Exercise prompt: Could you return every one of the items below, reproducing each line word for word?

Source data:
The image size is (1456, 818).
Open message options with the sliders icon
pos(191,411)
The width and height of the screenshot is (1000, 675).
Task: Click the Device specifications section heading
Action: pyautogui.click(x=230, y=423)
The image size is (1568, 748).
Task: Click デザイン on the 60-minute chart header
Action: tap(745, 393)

Answer in full:
The image size is (1456, 818).
Open message options with the sliders icon
pos(191,411)
The width and height of the screenshot is (1000, 675).
Task: Click the Device specifications section heading
Action: pyautogui.click(x=230, y=423)
The image size is (1568, 748).
Task: Click デザイン on the 60-minute chart header
Action: tap(745, 393)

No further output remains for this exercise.